On December 30, 2010, the Ohio Supreme Court ended its calendar year with a decision which, on its face, appeared to have limited application to insurance coverage when pranks are committed which result in serious injuries. At stake in Allstate Ins. Co. v. Campbell, 2010-Ohio-6312, was the evaluation of “inferred intent” where the insureds claimed the insurance companies were not entitled to rely on the policy’s intentional act exclusion. Several teenage boys stole a Styrofoam deer target used for archery, set the target on the crest of a hill on a road at night, and then waited to watch the reactions of motorists. One car swerved to miss the decoy, an accident resulted, and two occupants of the vehicle were seriously injured. The occupants sued the teenage boys who placed the decoy on the road. The defendant teenage boys and their parents submitted a claim to their insurance companies, which in turn filed a declaratory action seeking an order of no coverage because of the policy’s intentional act exclusion. The trial court granted summary judgment to the insurance companies, the Tenth District Court of Appeals reversed and found a genuine issue of material fact, and the Ohio Supreme Court accepted review.

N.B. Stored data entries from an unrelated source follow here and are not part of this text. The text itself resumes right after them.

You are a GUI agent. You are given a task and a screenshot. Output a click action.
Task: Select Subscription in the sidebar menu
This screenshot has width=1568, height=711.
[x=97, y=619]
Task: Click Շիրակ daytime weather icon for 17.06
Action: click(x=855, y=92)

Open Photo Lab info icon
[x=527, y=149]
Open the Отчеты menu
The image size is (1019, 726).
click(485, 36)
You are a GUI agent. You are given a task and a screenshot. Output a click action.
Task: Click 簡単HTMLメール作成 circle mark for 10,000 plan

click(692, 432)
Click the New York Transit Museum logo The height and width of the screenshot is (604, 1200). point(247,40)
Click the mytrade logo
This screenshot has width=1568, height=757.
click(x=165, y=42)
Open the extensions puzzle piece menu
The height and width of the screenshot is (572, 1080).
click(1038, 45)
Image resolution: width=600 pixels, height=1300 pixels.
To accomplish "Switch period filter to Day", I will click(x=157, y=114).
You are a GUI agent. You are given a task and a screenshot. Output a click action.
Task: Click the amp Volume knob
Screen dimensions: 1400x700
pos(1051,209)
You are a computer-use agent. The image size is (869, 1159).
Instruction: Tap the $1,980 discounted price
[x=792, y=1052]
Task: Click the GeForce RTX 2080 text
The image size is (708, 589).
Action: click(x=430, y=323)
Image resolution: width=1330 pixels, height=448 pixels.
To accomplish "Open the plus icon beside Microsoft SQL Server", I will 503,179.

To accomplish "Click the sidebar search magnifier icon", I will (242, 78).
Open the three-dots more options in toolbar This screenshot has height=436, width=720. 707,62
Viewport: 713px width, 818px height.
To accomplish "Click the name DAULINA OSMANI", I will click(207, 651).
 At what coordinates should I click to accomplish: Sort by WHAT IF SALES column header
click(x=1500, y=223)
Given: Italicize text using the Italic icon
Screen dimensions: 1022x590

The insurance companies contended that the doctrine of inferred intent as applied to the intentional act exclusion in an insurance policy is not limited to cases of sexual molestation or homicide, but may be applied where the harm was “substantially certain to occur” as a result of the insured’s conduct. The insurance companies submitted that an objective standard, and not the insured’s subjective intent, controlled the analysis.
The Ohio Supreme Court disagreed with the insurance companies and held that the doctrine of inferred intent as part of the intentional act exclusion applies only in cases in which the insured’s intentional act and the harm caused are “intrinsically tied so that the act has necessarily resulted in the harm.” Thus, the court reasoned, an insured’s intent to cause injury or damage may be inferred only when “the action necessitates the harm.” The Court noted that some cars passed and avoided the decoy deer in this case, further evidence that the harm was not intrinsically tied to the act.
The Campbell Court also considered the argument of the insurance companies that an act was “expected or intended” [see, definition of “occurrence” in General Liability Policies] where an intentional act is “substantially certain” to cause injury. The Court held that the correct test is whether the act has necessarily resulted in the harm, and not whether the act is substantially certain to result in harm. Therefore, the case was remanded to the trial court to determine whether the teenage boys “intended or expected harm.”
The Campbell decision may signal a change of view of the Ohio Supreme Court whether insurance companies may lawfully decline coverage in environmental contamination cases where the insurers contend that the act of land disposal of wastes, such as in landfills, was substantially certain to result in environmental harm. The definition of “occurrence” relied upon by insurers to deny coverage is at the heart of this analysis: did the company expect or intend the harm caused by its land disposal of wastes? The insurers have argued, not only in Ohio cases, but in other state and federal courts, that when the pollution is substantially certain to occur, there is no occurrence and therefore no coverage.
While the Ohio Supreme Court has not spoken directly to this question in the context of claims for insurance coverage for underlying pollution, the Court previously declined coverage but relied instead on its finding that the “sudden and accidental” exception to the pollution exclusion clause had a temporal meaning, and only “abrupt” releases of chemicals triggered insurance coverage. Hybud Equip. Corp. v. Sphere Drake Ins. Co., (1992) 64 Ohio St.3d 647.
While the temporal interpretation of the “sudden and accidental” exception is not likely to be revisited by the Ohio Supreme Court, the Campbell decision may pose a coverage dilemma not contemplated by insurers: not all insurance policies carry the sudden and accidental language. Instead, insurers frequently rely upon the definition of “occurrence” and whether the pollution damage was expected or intended from the standpoint of the insured. In those cases, insurers have asserted the doctrine of inferred intent…a doctrine now thrown in the ash heap of other defenses previously raised by insurance companies. With no current Ohio Supreme Court justice having served on the Court which rendered the Hybud decision, there could be a resurgence of claims by insureds in environmental pollution cases, and an Ohio Supreme Court inclined to return to insured friendly reasoning expressed in Buckeye Union Ins. Co. v. Liberty Solvents & Chemicals, Inc., (1984) 17 Ohio App.3d 127.